Seoul First Impressions: A Shock to the System
Seoul, welcome! After months, something different. A new country. It felt like appropriate timing in all honesty. Japan was incredible, but we were ready for new adventures. I think I underestimated just how comfortable I had become there, though.
Truthfully, I know very little about South Korea. That has been on full display over the past fifteen hours or so. I forget in just how much depth I became familiar with Japan before arriving. I understood far more nuance, and I think it has taken being away from that environment to really appreciate that.

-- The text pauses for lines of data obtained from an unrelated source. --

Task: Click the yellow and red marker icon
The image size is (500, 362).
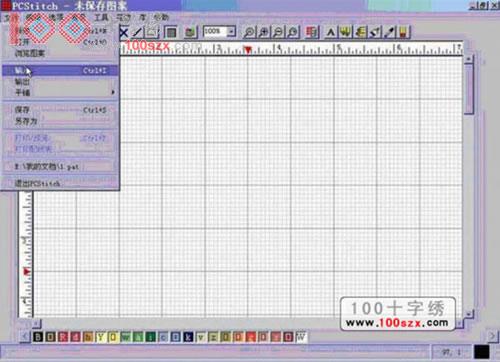Action: [404, 32]
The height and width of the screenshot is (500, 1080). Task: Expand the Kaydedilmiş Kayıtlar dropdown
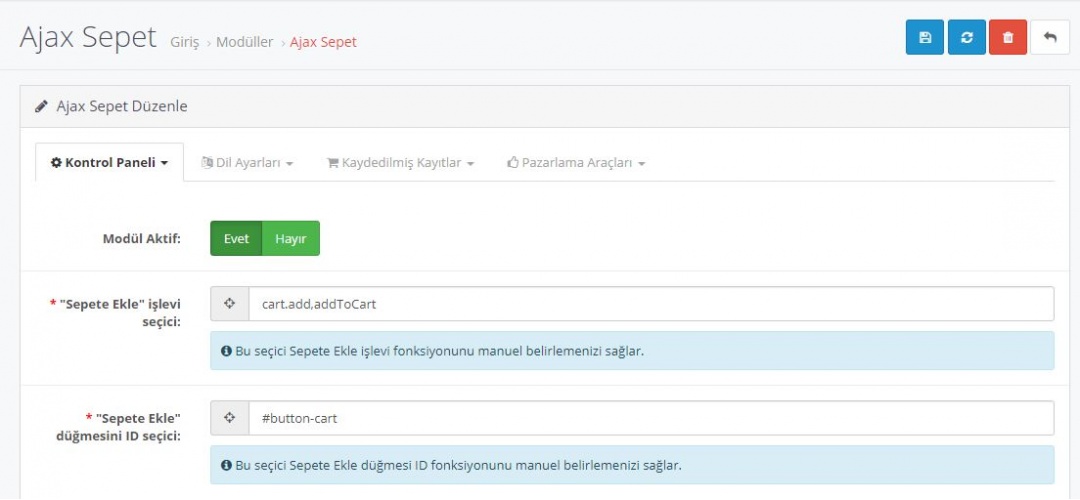[400, 163]
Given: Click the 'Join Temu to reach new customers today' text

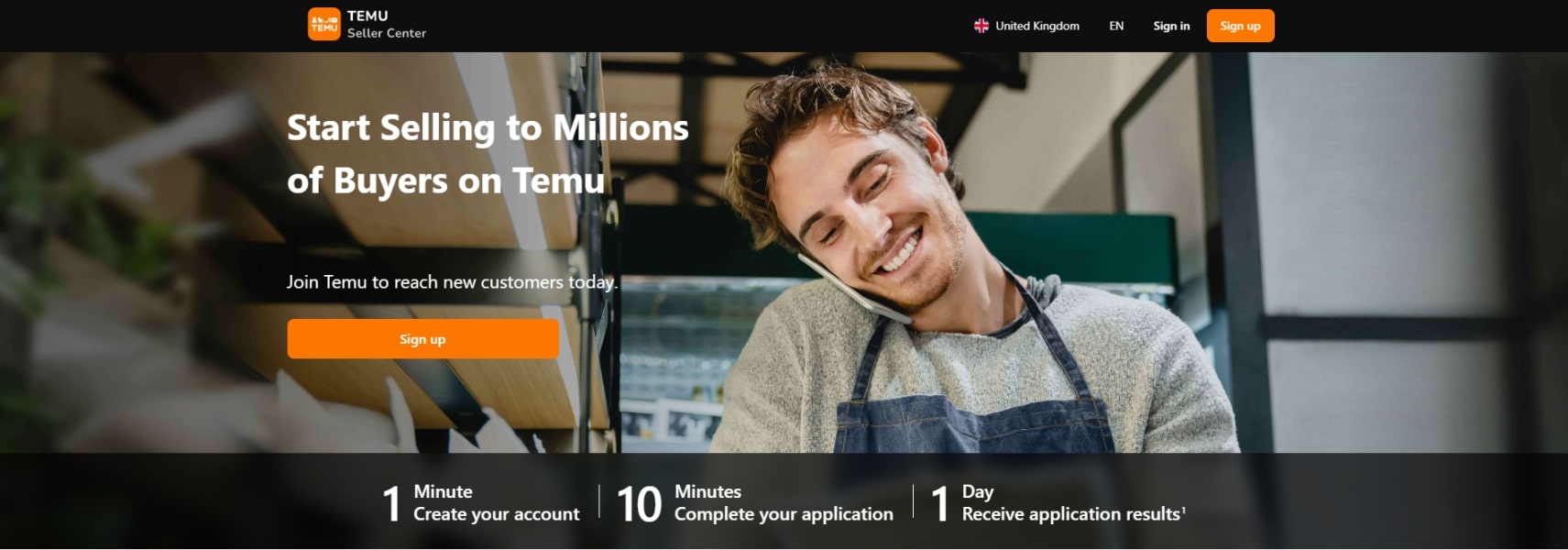Looking at the screenshot, I should point(453,282).
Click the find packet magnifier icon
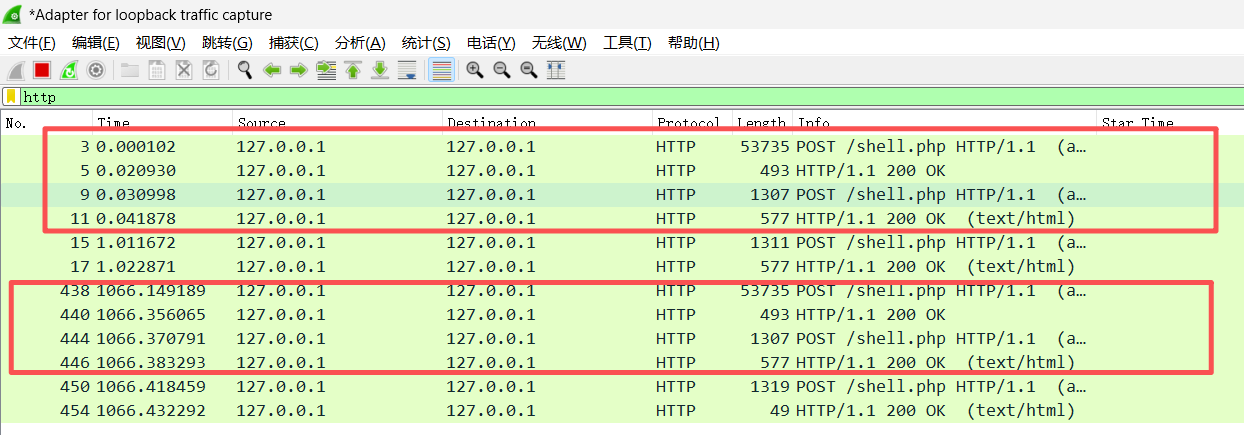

Granted, I just got here—hence, first impressions—but Seoul has been far less familiar to Japan than I’d anticipated. Pretty much everything feels just one degree removed. I think that slight, but important differences are harder to adjust to than large and obvious ones. When I walk into the convenience stores here, they are laid out in a similar way, with similar items, and the same facilities. Yet, the prices all have an extra zero, the aisles are more cramped, and filled with slightly different colours of cup noodles. When I walk up to the counter, I suddenly realise I don’t know how to speak this language, nor can I read the words. I accidentally start blurting out onegaishimasu, turning my frantic effort to communicate politeness into something closer to offense.
In some respects, everything feels alien again. I’d become complacent. I had taken three months of experience and immersion and effort for granted. Here, it feels like I’m back to square one.
As I ran along the Han River this morning, I saw cherry blossoms in the park, but, at the same time, the view across the water was a strange, modern dystopia, shrouded in a thick smoke haze. I hadn’t really experienced poor air quality up until this point—ever, really. Not a fan. Robotic-looking, copy-and-paste apartments blocks dominate the skyline in many directions. The way they each have emblazoned numbers on their side reminds me of my brief time in Singapore.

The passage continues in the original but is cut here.